Extract the passage of the Boy Scouts coed membership text from "So the Girl" to "and girl-friendly environments.", reproducing it word for word.

▶ _Provided text_
┄┄┄┄┄┄

But the Boy Scouts’ open invitation to girls infuriated many parents, as well as former Boy Scouts and Girl Scouts. Former Arkansas Gov. Mike Huckabee deemed the Boy Scouts “effectively dead,” adding that the Boy Scouts gave young men “an identity” and “there really is a difference between boys and girls and the way they think and the way they grow up.” And the backlash has been particularly swift on social media, with critics slamming the “war on men” and “wussification of America” from letting boys and girls be scouts together.
Greg, a Birmingham, Ala. father who declined to give his last name, told Moneyish that his 9-year-old daughter (also a Girl Scout) is excited to join Scouts BSA; folks are just afraid of change. “A lot of people still see making things coed as ‘girling’ everything down. My daughter played baseball a couple of years ago with the boys, and I don’t recall any of them being irreparably harmed because they had a girl on the team,” he said. “Everything changes, and not all change is bad. The vitriol that people have about it is just mind-boggling to me.”
Still others are worried about coed camping trips leading to sexual misconduct, with some Tweeters cracking wise about kids earning “birth control merit badges,” since the rules of how girls will be integrated into the Boy Scouts are still unclear for many. The younger Cub Scouts do have the option of being in same-sex packs or in coed packs. But older scouts will be in separate all-boy and all-girl troops, which will come together for some shared activities, such as family cookouts. All-boy and all-girl troops can also be linked together to work together on projects and events.
But a BSA spokeswoman told Moneyish that the all-girls Boy Scout troops will differ from the Girl Scouts. “This is our own program. We appreciate that there are other programs — Girl Scouts, Camp Fire and a lot of other activities that are related to the outdoors — and we all build character and leadership skills, but we all do it in a slightly different way,” she said. And opening the Boy Scouts to girls, “is just another option for families to consider.”
But now the Girl Scouts is competing with its male counterpart for some of the same recruits. And both the Boy Scouts and the Girl Scouts have seen membership shrink. The Boy Scouts’ youth participation is about 2.3 million, down from 2.6 million in 2013, and more than 4 million in peak years. The Girl Scouts have about 1.76 million girls, down from just over 2 million in 2014.
So the Girl Scouts is shaking things up by creating 23 new badges that focus on STEM achievements and outdoor activities, and introducing a Girl Scout Ranger Program with the National Park Service. It also retaliated to the Boy Scouts’ name-change announcement this week with a blog post entitled, “No Contest: Girl Scouts is the BEST Leadership Organization for Girls,” citing research that girls learn best in all-girl, girl-led, and girl-friendly environments.

┄┄┄┄┄┄

▶ _Recorded information_
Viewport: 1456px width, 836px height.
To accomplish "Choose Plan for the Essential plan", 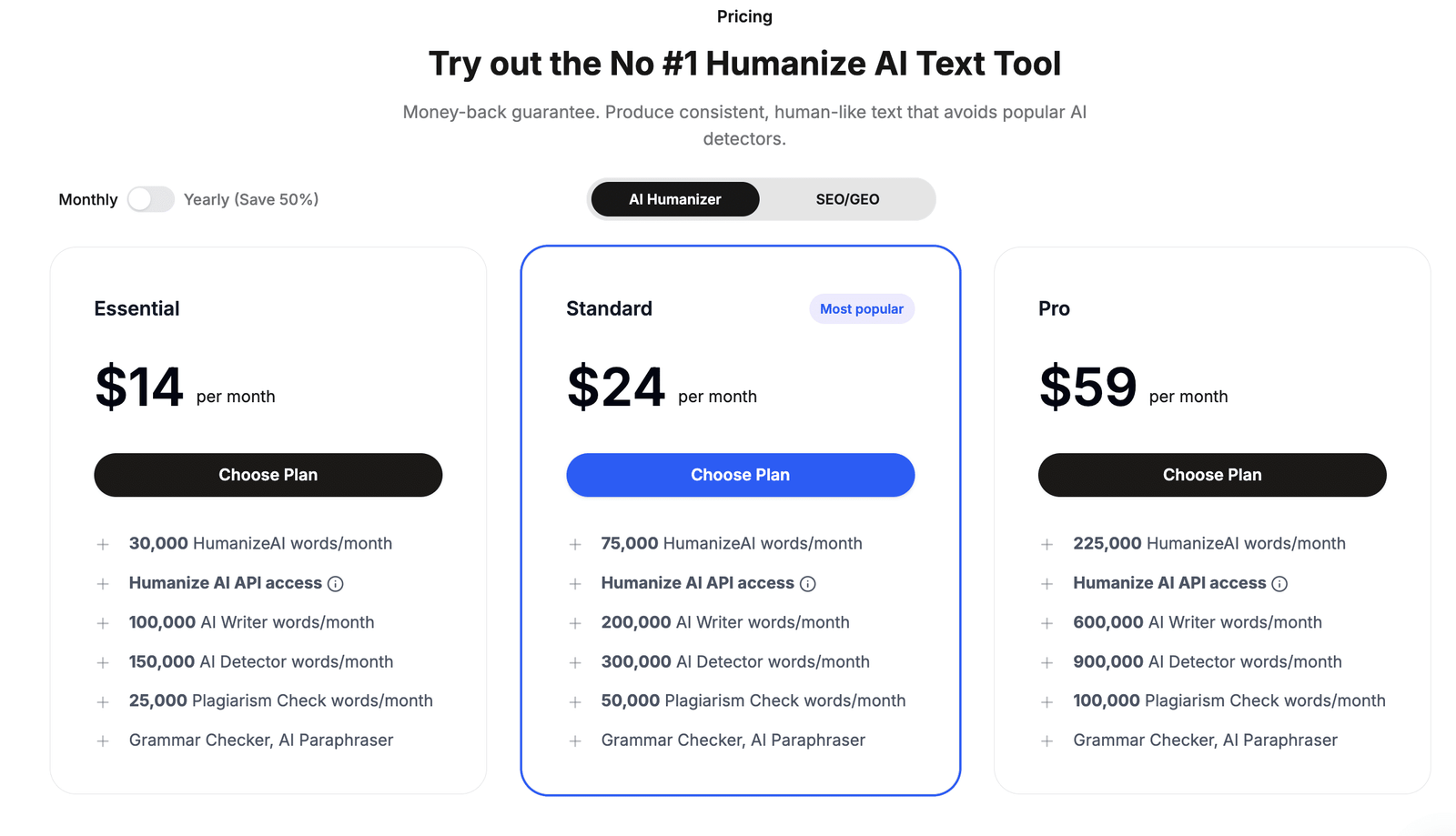I will (268, 474).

┄┄┄┄┄┄

▶ _Answer to this problem_
So the Girl Scouts is shaking things up by creating 23 new badges that focus on STEM achievements and outdoor activities, and introducing a Girl Scout Ranger Program with the National Park Service. It also retaliated to the Boy Scouts’ name-change announcement this week with a blog post entitled, “No Contest: Girl Scouts is the BEST Leadership Organization for Girls,” citing research that girls learn best in all-girl, girl-led, and girl-friendly environments.